(Exercise prompt) Reproduce word for word the stretch of the records below from the line containing "annexed [830, 783]" through the line containing "appendices [507, 525]", with both of those lines included. Copy nothing else.

(Source data)
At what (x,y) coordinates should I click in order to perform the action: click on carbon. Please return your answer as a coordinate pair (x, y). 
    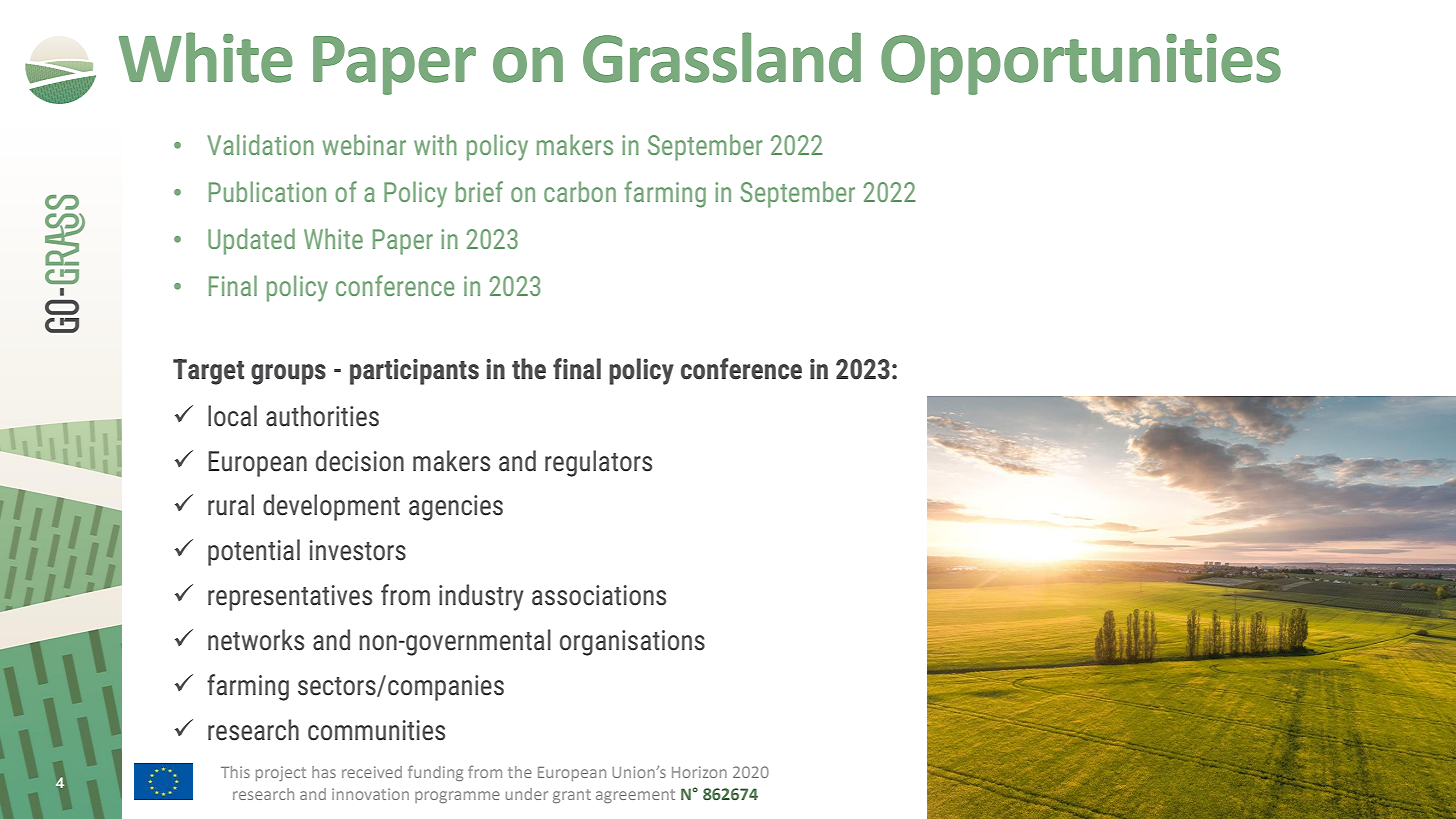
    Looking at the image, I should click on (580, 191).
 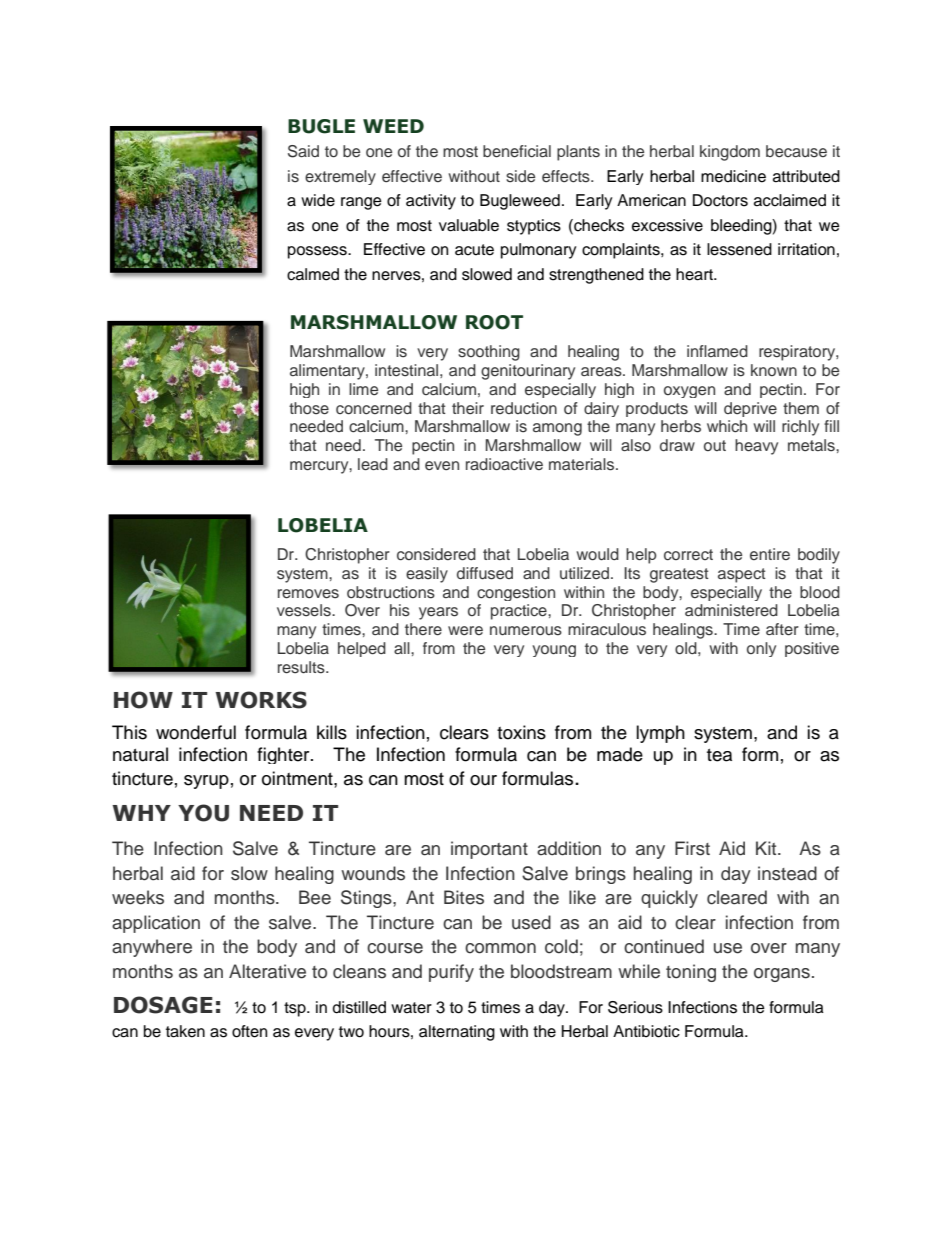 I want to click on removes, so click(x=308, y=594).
--
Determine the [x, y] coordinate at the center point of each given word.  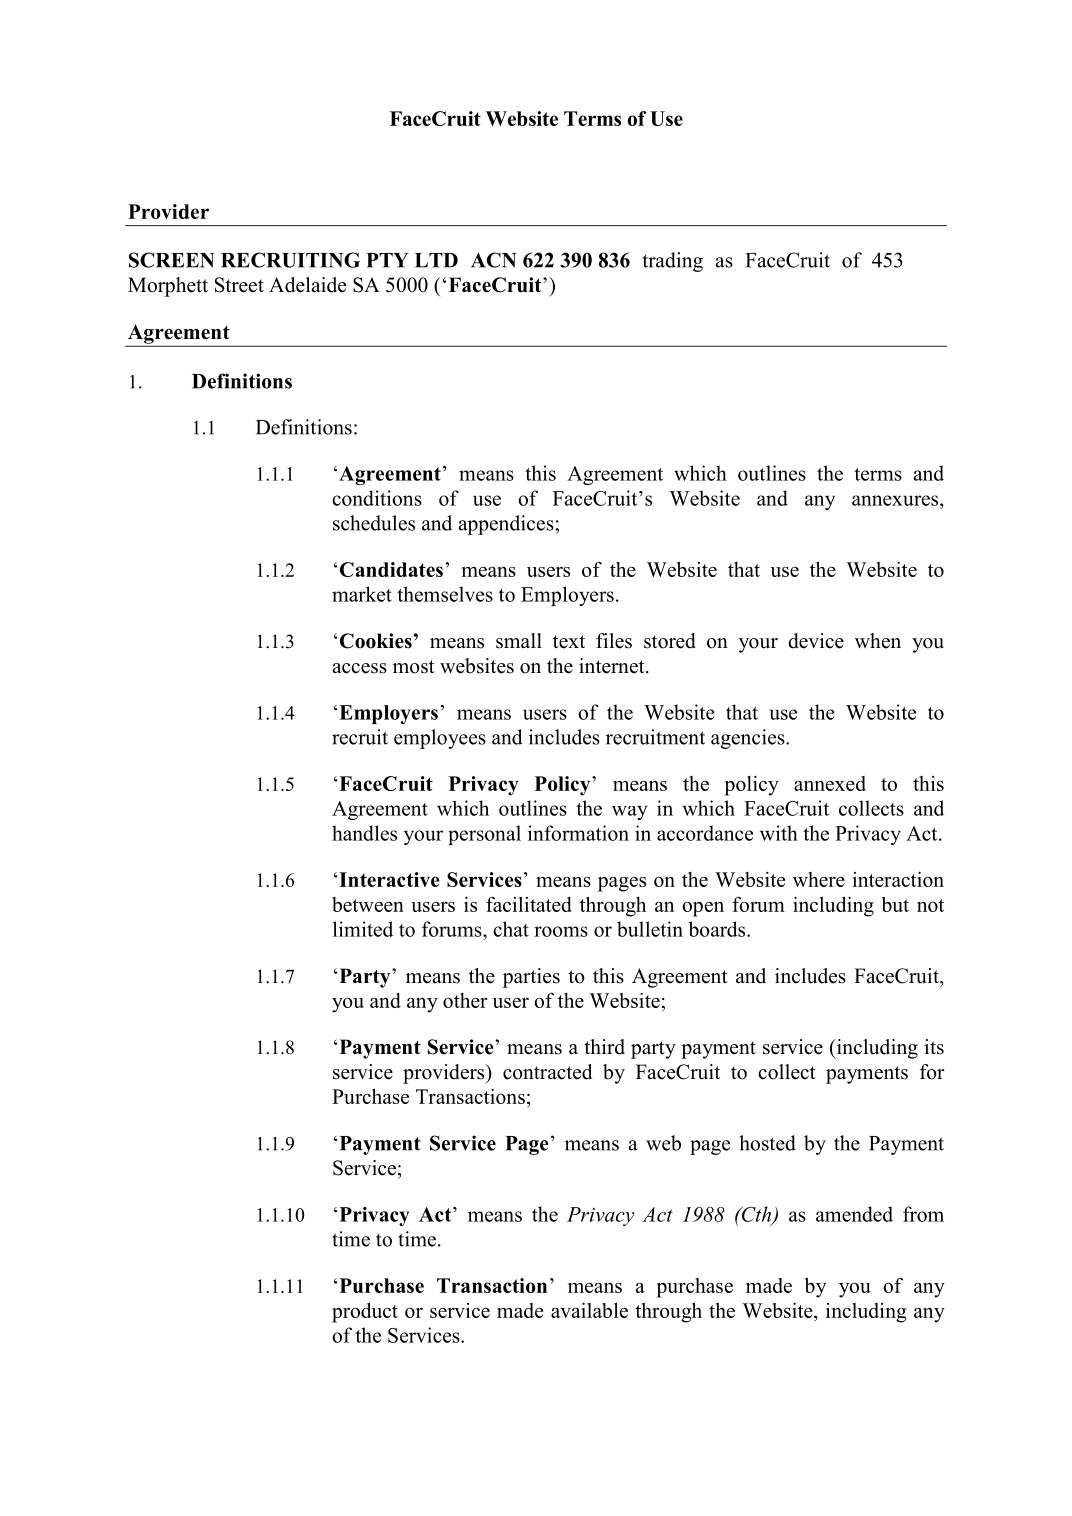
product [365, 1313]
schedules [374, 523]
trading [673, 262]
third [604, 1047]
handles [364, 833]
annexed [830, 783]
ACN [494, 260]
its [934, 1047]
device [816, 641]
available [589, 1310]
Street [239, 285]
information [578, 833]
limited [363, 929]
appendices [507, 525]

(Output for this exercise)
annexed [830, 783]
ACN [494, 260]
its [934, 1047]
device [816, 641]
available [589, 1310]
Street [239, 285]
information [578, 833]
limited [363, 929]
appendices [507, 525]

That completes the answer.